PROBLEM DESCRIPTION: Rewrite the material from the line with "Click the info marker on line 31" through the end of the records, swapping "info marker" for "information icon" and keeping everything else the same. Leave the pictures out of your answer.

[Saved data entries]
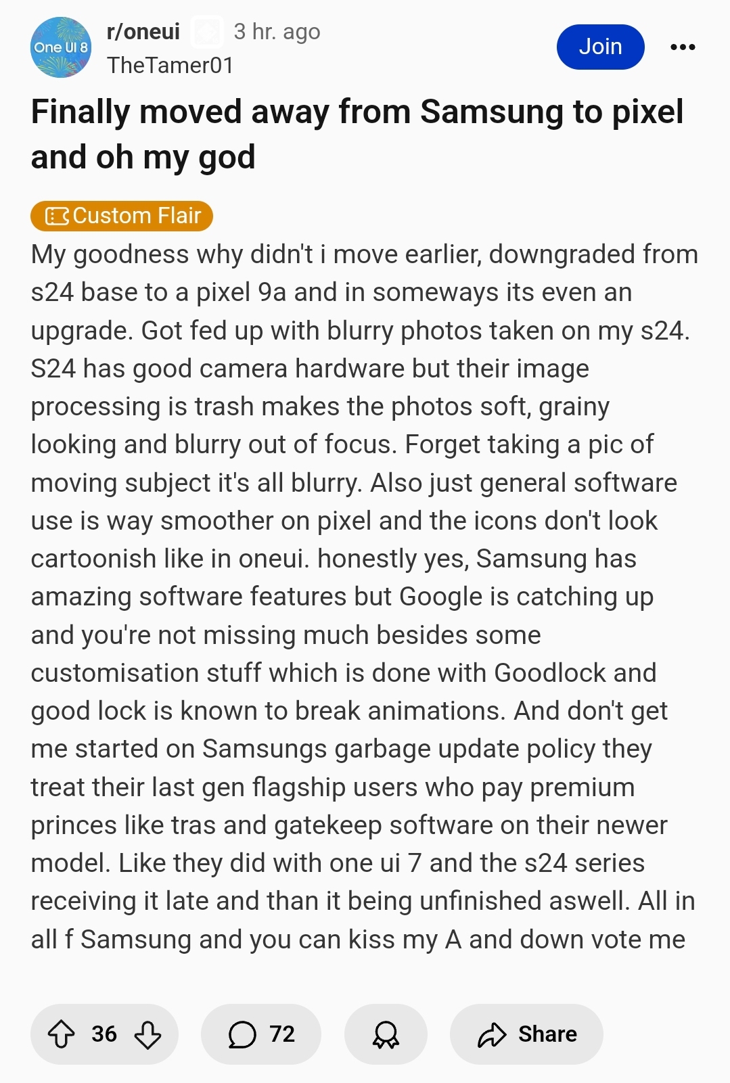Filter posts by the Custom Flair tag

[x=122, y=216]
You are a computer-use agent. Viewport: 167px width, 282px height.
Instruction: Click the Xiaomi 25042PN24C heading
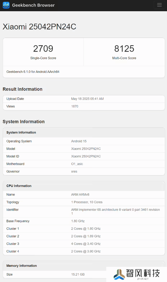coord(39,27)
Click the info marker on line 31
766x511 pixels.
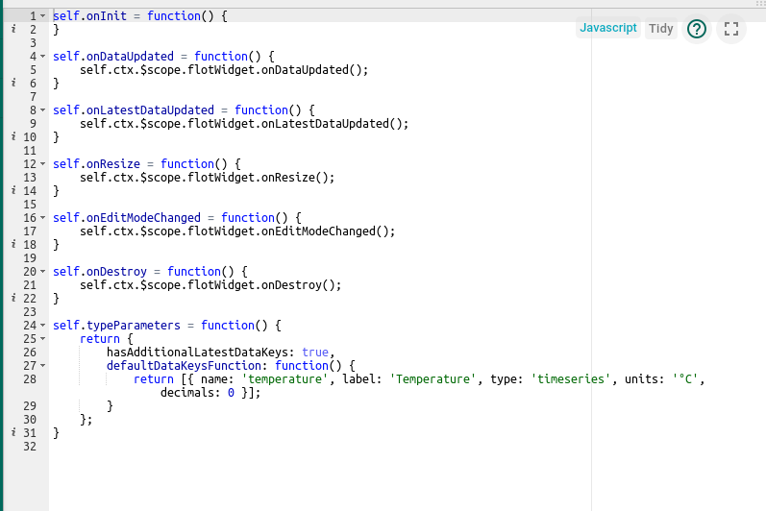(x=13, y=432)
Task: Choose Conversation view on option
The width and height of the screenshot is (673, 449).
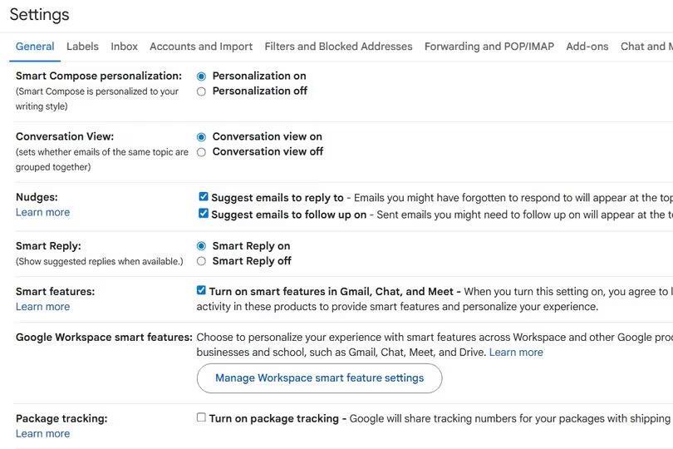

REPLY TO THE EXERCISE:
Click the information icon on line 31
766x511 pixels.
(x=13, y=432)
Task: Choose Conversation view on option
The width and height of the screenshot is (673, 449).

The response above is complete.